Iris Gebh vom Bildungszentrum der Regio-Kliniken sieht in der belgischen Ausbildungsvariante ein gutes Vorbild. "Dabei handelt es sich um eine Kombination aus Praxisausbildung und Studium."

"Der Beruf darf in der Zeit des Notstandes nicht akademisiert werden", sagt Franz-Ulrich Löning-Hahn, Einrichtungsleiter der Wohnpflege Wedel und Regionalkoordinator für Pflege im Kreis Pinneberg. Dieser Aussage stimmt Iris Gebh zu. "Eine Umsetzung ist sinnvoll, aber nicht bis 2013." Sie hält ein abgestuftes System für notwendig. "Jeder kann zurzeit alles. Es sollte unterschiedliche Ausbildungsberufe, Voraussetzungen und Bezahlung geben."

Nina Kallenbach hat eben ihre Ausbildung an der Altenpflegeschule der Awo Tornesch, an der zirka 160 Schüler unterrichtet werden, beendet. Rückblickend stellt sie fest, dass Mitschüler mit Abitur aus ihrem Kursus keine Vorteile hatten. "Eine Mitschülerin hatte ein abgeschlossenes Studium. Besonders im praktischen Teil war sie nicht besser als die Schüler mit Mittlerer Reife", sagt die 23-Jährige.

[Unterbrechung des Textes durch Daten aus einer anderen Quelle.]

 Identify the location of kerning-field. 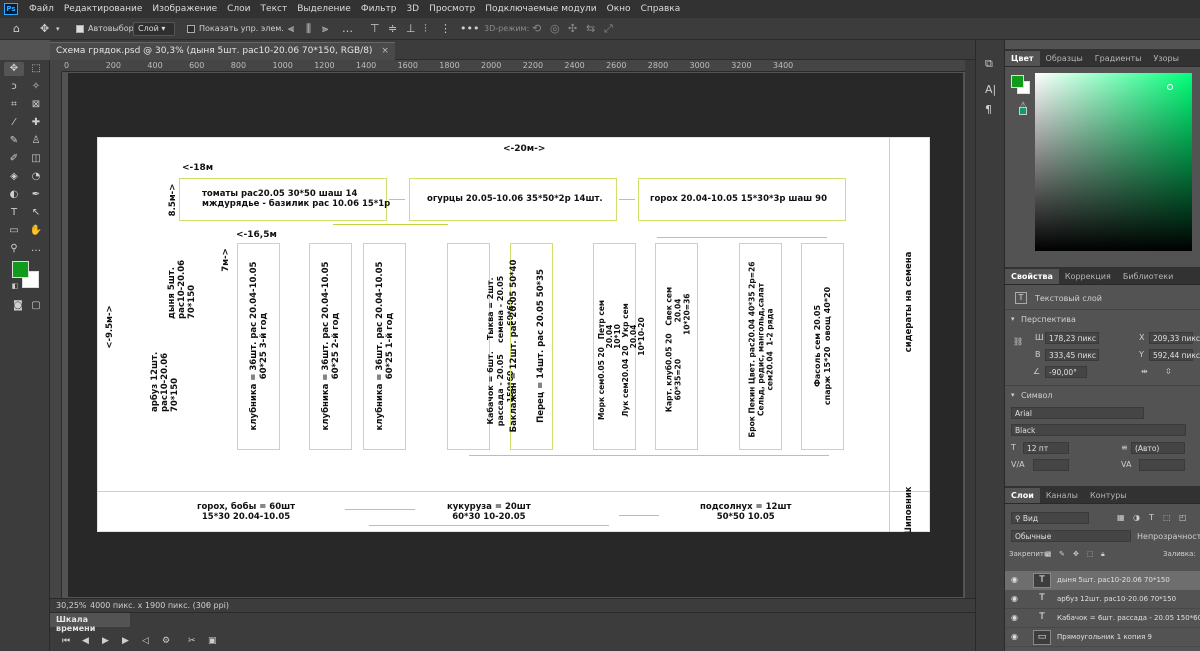
(1051, 465).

Iris Gebh, die unter den 83 Einstellungen im Jahr ein Viertel Abiturienten verzeichnet, sieht dagegen klare Vorteile für Schüler mit zwölfjähriger Schulausbildung. "Es fällt ihnen leichter, schwere Thematiken zu verstehen." Awo und Regio-Kliniken sind sich jedoch einig, dass ein Image-Wechsel stattfinden muss. "Die Pflegeberufe sind für Abiturienten bislang unattraktiv. Sie versprechen wenig Geld, eine starke, körperliche Belastung. In der Gesellschaft sind sie nicht hoch angesehen", sagt Ines Wiese, Einrichtungsleiterin bei der Wohnpflege Tornesch. "Bevor die Politiker die Zugangsvoraussetzungen ändern, sollten sie am Image arbeiten.

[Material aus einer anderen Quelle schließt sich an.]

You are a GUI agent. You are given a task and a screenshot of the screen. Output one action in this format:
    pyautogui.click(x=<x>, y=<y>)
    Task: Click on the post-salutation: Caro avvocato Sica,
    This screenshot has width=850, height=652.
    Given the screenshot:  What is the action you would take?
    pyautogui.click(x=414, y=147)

+++ Pflege braucht Profis +++

Zurück zur Schulstunde im Quickborner Praxisraum: Andrea Geiger-Ortmann sieht abwechselnd auf die Anzeige des Blutdruckmessgerätes und die Uhr an der Wand. Dann löst sie die Manschette von Birgit Schneiders Arm, schaut die Mitschülerin an. "120 zu 80. Ein gesunder Blutdruck. Damit wirst du hundert Jahre alt." 16 Mitschüler, darunter 13 junge Frauen und drei junge Männer, schauen und hören aufmerksam zu. Wäre die Zugangsvoraussetzung für ihre Ausbildung bereits auf die zwölfjährige Schulbildung angehoben worden, wäre das Klassenzimmer leer.